[Extracted text]

Objective: To personalize radiation therapy dose fractionation protocols, it will be necessary to first quantitatively describe tumor volume reduction dynamics and subsequently simulate the results of alternative fractionation schemes.

Methods and Materials: The proliferation saturation index (PSI) model of tumor volume dynamics was fit to weekly tumor volume data from computed tomography scans of n = 39 head and neck cancer patients who received 66 to 70 Gy in standard daily fractions or with accelerated fractionation. Using the outputs of this model, we additionally simulated how these patients would respond to hyperfractionation with 1.2 Gy fractions twice a day. We identified PSI values that would improve responses and outcomes to hyperfractionation compared to single daily fractions.

Results: The PSI model fit volumetric tumor response dynamics data with high accuracy (R2 = 0.92) using patient-specific PSI values. Simulations of an alternative fractionation protocol demonstrated that a subset of patients with intermediate PSI values could potentially have improved locoregional control by switching to hyperfractionation.

[Data supplied]
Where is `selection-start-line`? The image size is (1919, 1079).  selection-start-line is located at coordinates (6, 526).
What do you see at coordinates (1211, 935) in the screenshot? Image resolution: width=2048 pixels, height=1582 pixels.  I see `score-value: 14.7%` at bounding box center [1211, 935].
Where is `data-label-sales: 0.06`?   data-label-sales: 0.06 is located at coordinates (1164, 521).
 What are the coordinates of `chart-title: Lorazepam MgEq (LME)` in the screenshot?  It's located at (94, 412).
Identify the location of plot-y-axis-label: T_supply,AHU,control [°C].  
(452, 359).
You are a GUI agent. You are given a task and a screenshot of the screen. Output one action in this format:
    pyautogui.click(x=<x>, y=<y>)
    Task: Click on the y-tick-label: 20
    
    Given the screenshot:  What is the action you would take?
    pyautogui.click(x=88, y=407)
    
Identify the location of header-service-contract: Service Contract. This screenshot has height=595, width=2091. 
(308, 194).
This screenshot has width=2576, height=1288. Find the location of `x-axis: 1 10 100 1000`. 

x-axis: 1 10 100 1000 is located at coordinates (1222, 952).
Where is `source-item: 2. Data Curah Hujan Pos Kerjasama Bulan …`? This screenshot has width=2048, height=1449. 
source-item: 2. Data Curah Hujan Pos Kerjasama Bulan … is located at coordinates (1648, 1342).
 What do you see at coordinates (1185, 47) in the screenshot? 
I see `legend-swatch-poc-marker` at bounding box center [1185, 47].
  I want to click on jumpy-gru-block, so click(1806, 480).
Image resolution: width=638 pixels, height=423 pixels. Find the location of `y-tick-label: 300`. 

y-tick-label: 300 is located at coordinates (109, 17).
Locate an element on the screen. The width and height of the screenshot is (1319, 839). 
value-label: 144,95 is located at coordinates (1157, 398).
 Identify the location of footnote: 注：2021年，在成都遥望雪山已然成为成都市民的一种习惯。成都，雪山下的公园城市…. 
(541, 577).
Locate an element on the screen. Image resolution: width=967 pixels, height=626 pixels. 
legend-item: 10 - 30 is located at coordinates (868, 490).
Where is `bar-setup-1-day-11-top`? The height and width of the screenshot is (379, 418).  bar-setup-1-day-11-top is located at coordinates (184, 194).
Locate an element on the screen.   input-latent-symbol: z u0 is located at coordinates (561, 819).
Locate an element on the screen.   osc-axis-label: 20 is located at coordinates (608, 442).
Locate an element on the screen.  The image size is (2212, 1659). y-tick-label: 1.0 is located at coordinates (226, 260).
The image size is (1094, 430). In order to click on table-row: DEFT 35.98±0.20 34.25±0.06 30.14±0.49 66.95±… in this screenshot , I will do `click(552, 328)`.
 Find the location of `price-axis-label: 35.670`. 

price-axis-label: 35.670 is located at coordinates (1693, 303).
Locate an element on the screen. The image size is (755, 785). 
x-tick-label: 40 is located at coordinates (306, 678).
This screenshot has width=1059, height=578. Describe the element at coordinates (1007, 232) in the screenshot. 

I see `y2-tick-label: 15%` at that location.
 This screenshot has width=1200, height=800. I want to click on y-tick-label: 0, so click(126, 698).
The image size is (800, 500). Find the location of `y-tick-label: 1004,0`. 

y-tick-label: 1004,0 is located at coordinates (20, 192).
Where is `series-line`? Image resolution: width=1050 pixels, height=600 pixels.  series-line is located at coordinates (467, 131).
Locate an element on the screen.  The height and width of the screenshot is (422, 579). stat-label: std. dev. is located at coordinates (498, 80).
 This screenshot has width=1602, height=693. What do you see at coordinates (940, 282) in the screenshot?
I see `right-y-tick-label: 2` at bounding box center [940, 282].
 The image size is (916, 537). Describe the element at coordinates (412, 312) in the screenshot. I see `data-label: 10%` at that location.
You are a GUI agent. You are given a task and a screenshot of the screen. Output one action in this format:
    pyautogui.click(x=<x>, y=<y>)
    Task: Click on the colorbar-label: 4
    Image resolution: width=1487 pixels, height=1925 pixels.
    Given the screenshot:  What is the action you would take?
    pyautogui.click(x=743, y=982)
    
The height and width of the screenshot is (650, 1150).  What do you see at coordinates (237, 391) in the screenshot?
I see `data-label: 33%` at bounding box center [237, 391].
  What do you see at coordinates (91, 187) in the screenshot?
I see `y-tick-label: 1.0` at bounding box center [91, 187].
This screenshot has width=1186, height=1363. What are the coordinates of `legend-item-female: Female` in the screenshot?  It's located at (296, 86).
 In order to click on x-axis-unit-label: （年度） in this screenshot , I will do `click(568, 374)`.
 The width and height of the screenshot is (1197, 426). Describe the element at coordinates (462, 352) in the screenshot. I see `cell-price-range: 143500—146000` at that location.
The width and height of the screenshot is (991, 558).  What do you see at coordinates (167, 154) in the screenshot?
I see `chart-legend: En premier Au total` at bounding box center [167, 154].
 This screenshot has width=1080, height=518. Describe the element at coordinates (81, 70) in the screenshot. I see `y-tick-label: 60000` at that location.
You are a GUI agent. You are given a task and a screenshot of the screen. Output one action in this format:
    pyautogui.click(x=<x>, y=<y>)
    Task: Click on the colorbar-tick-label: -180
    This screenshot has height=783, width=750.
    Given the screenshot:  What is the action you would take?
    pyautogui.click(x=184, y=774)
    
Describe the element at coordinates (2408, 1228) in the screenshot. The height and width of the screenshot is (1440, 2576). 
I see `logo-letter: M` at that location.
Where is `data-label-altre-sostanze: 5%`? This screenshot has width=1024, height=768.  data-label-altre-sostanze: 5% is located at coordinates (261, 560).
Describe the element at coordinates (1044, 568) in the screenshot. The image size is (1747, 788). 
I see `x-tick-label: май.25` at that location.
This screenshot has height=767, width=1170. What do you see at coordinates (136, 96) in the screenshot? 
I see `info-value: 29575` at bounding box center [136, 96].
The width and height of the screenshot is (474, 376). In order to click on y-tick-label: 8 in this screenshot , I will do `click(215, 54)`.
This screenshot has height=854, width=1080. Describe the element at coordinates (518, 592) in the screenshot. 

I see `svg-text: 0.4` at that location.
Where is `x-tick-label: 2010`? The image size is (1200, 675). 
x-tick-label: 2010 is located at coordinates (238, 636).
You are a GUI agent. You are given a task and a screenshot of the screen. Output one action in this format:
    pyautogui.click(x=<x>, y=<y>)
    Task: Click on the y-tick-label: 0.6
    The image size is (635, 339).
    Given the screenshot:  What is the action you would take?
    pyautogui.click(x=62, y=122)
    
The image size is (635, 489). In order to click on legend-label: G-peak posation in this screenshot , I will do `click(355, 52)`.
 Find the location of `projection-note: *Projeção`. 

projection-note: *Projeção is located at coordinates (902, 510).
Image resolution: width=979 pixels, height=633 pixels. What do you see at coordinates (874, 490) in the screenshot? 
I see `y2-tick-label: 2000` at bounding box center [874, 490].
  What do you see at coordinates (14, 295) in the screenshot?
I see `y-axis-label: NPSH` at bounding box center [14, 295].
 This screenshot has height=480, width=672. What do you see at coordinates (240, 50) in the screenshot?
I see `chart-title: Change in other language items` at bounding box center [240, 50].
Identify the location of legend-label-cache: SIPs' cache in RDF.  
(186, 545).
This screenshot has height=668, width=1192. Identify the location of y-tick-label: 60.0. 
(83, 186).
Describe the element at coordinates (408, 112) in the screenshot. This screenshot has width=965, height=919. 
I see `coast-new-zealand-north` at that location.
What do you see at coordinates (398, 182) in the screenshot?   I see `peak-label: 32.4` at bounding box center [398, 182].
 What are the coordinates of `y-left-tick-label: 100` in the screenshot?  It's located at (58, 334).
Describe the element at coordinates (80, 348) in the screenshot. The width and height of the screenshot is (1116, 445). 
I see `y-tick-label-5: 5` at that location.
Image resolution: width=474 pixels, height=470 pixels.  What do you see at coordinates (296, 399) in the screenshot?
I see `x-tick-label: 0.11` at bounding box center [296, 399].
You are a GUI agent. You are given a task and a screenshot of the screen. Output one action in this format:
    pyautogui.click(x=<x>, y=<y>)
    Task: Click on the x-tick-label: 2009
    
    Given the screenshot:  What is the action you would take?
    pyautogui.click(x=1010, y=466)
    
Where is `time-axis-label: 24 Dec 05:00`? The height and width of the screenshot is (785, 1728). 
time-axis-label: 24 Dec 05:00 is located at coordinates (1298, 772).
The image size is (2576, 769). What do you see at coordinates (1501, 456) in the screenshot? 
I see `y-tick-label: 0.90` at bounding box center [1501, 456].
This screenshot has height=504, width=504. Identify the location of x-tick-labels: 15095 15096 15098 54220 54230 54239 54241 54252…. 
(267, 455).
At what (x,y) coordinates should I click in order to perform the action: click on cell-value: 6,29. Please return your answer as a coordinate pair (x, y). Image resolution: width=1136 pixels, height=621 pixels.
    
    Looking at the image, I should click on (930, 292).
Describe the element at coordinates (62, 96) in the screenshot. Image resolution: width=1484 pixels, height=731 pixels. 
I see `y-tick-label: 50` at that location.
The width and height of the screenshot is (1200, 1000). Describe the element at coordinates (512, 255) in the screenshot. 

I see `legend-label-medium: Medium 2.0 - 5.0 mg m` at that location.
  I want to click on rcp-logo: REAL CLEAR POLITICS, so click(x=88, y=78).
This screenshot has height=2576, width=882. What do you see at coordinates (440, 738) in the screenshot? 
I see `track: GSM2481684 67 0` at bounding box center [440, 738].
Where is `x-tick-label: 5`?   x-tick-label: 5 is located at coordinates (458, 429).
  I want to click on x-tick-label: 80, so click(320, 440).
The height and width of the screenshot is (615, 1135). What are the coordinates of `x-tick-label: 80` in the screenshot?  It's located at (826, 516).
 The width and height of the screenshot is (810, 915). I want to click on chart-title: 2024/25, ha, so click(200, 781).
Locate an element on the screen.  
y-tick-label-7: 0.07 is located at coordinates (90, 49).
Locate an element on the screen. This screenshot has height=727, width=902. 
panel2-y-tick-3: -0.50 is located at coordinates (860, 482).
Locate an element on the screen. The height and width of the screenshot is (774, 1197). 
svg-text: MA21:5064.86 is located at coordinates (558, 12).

[Tasks and exercises]
- a) Say whether each statement agrees with the radiation fractionation abstract. Answer yes or no for each, and quote the deciding words of the abstract exactly.
(i) The model was fit to tumor volume data from 39 head and neck cancer patients.
(ii) The simulated hyperfractionation protocol used 2 Gy fractions once a day.
(iii) The simulations suggested that every patient would benefit from switching to hyperfractionation.
- b) Reproduce the part of the radiation fractionation abstract that begins at the words "Methods and Materials: The" and stops after "single daily fractions.".
Answer using only the radiation fractionation abstract.

[Outputs by task]
- a)
(i) Yes: "n = 39 head and neck cancer patients"
(ii) No: "hyperfractionation with 1.2 Gy fractions twice a day"
(iii) No: "a subset of patients with intermediate PSI values could potentially have improved locoregional control by switching to hyperfractionation"

- b)
Methods and Materials: The proliferation saturation index (PSI) model of tumor volume dynamics was fit to weekly tumor volume data from computed tomography scans of n = 39 head and neck cancer patients who received 66 to 70 Gy in standard daily fractions or with accelerated fractionation. Using the outputs of this model, we additionally simulated how these patients would respond to hyperfractionation with 1.2 Gy fractions twice a day. We identified PSI values that would improve responses and outcomes to hyperfractionation compared to single daily fractions.